◆ WHAT YOU WILL DO ◆
Write out the lines below exactly, beginning at the one with "The image size" and stopping after the one with "Given: Uncheck the Kia Rio checkbox"; the pictures are not copied.
##### DATA FOR REVIEW #####
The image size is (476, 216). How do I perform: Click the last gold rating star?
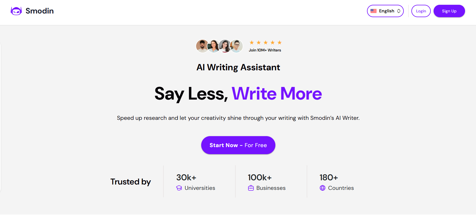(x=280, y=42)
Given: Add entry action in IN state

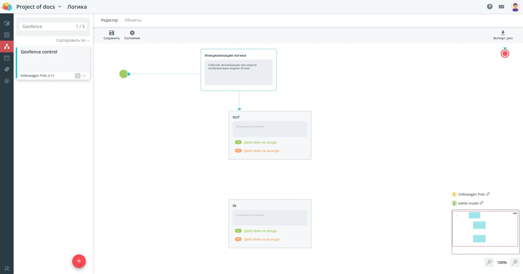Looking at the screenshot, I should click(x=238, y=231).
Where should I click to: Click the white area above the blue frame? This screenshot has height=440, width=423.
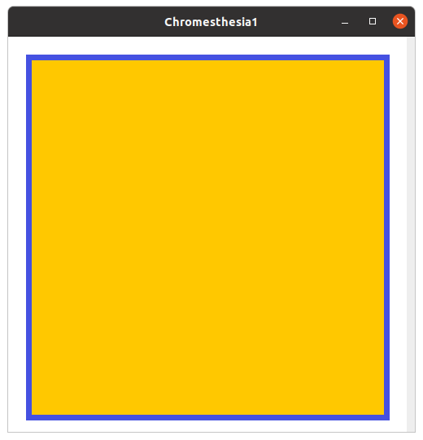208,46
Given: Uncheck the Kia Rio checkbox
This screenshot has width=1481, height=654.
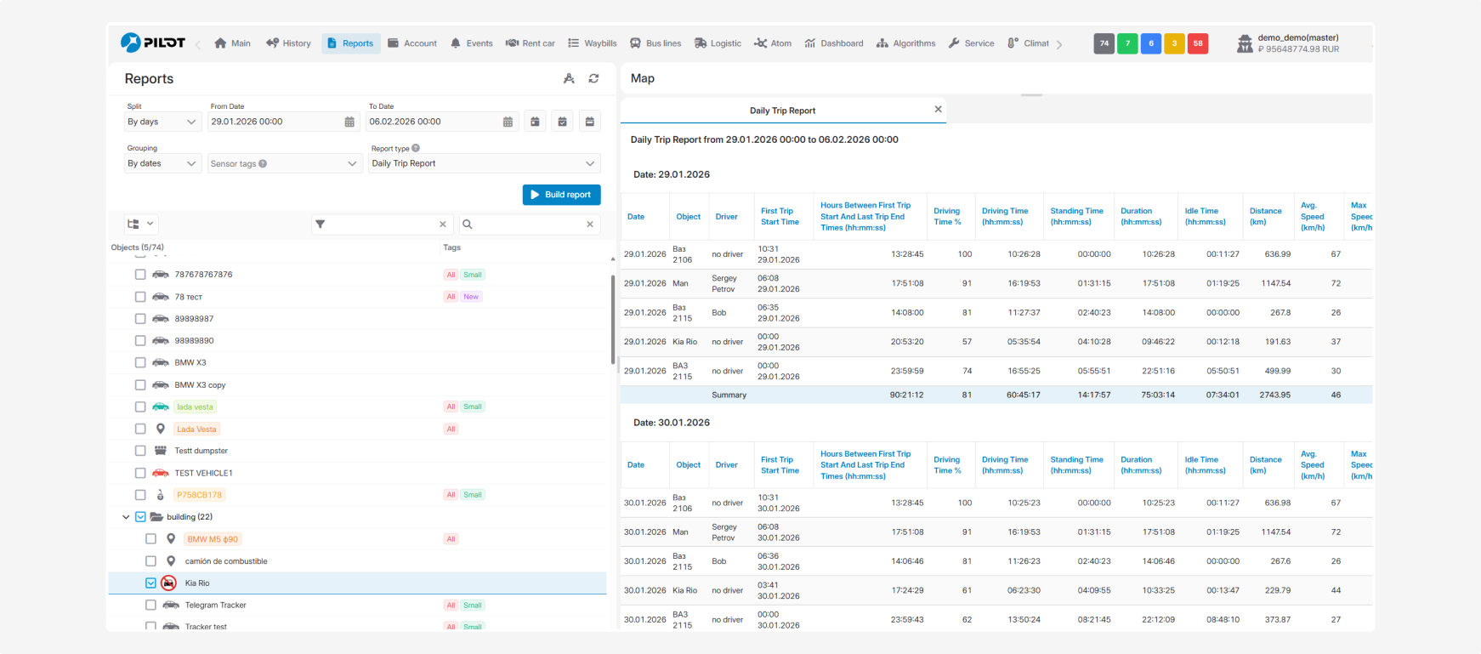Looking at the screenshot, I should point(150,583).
#####
##### DATA FOR REVIEW #####
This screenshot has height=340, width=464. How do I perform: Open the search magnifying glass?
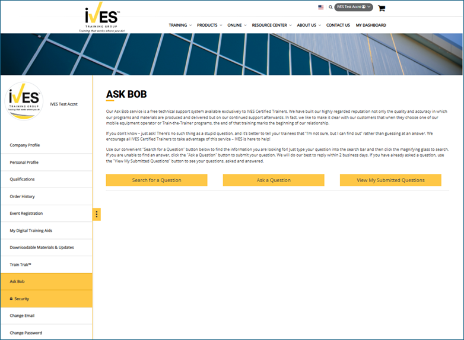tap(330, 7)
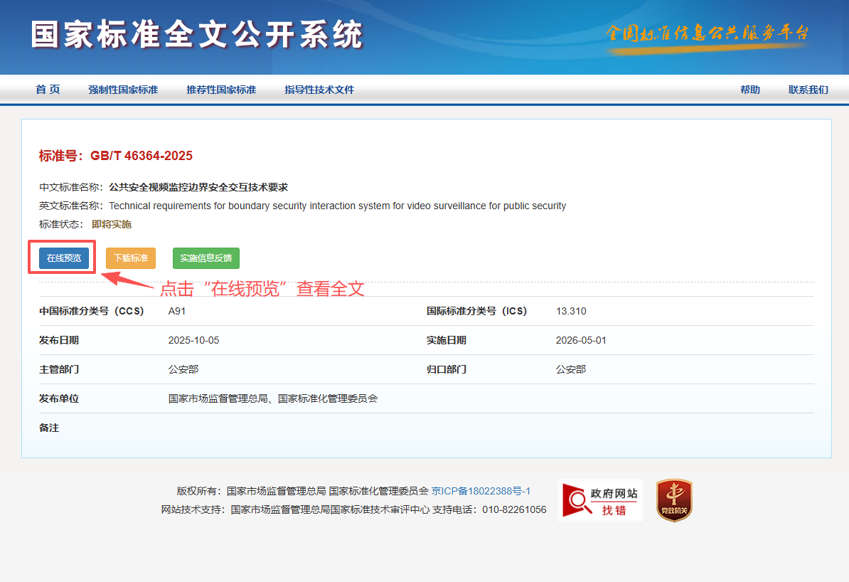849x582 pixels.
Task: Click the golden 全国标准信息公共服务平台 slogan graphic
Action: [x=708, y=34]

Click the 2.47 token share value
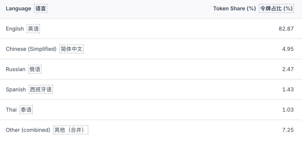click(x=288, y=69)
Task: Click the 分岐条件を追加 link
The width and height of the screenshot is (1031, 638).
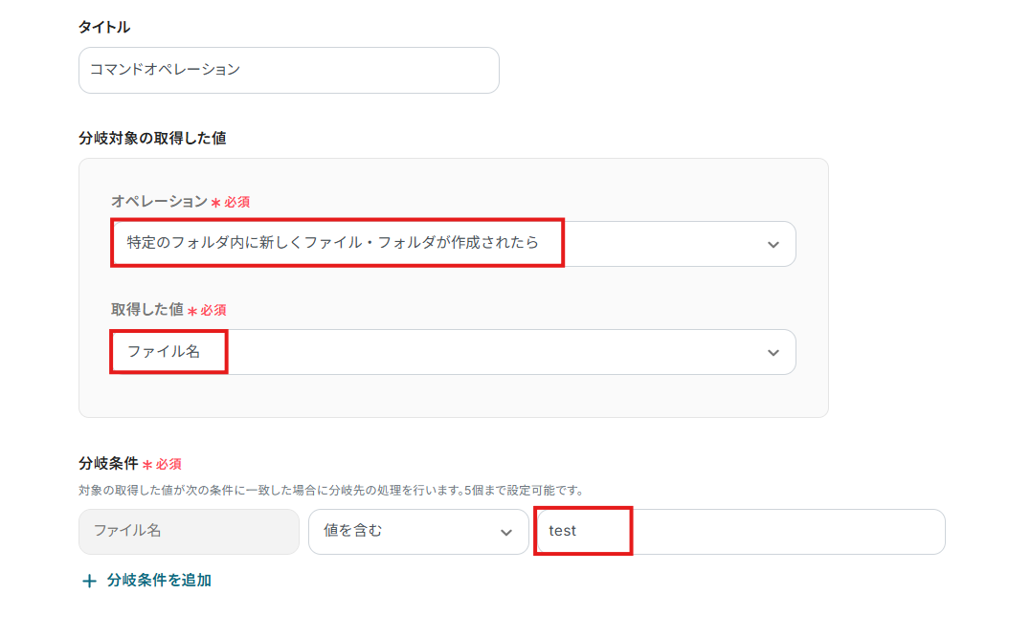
#####
◆ RESPONSE TO THIS TASK ◆
The image size is (476, 216). How do I perform: Click the last gold rating star?
(x=280, y=42)
Given: Add entry action in IN state

Looking at the screenshot, I should click(x=238, y=231).
Where should I click to: Click the white area above the blue frame? This screenshot has height=440, width=423.
208,46
Given: Uncheck the Kia Rio checkbox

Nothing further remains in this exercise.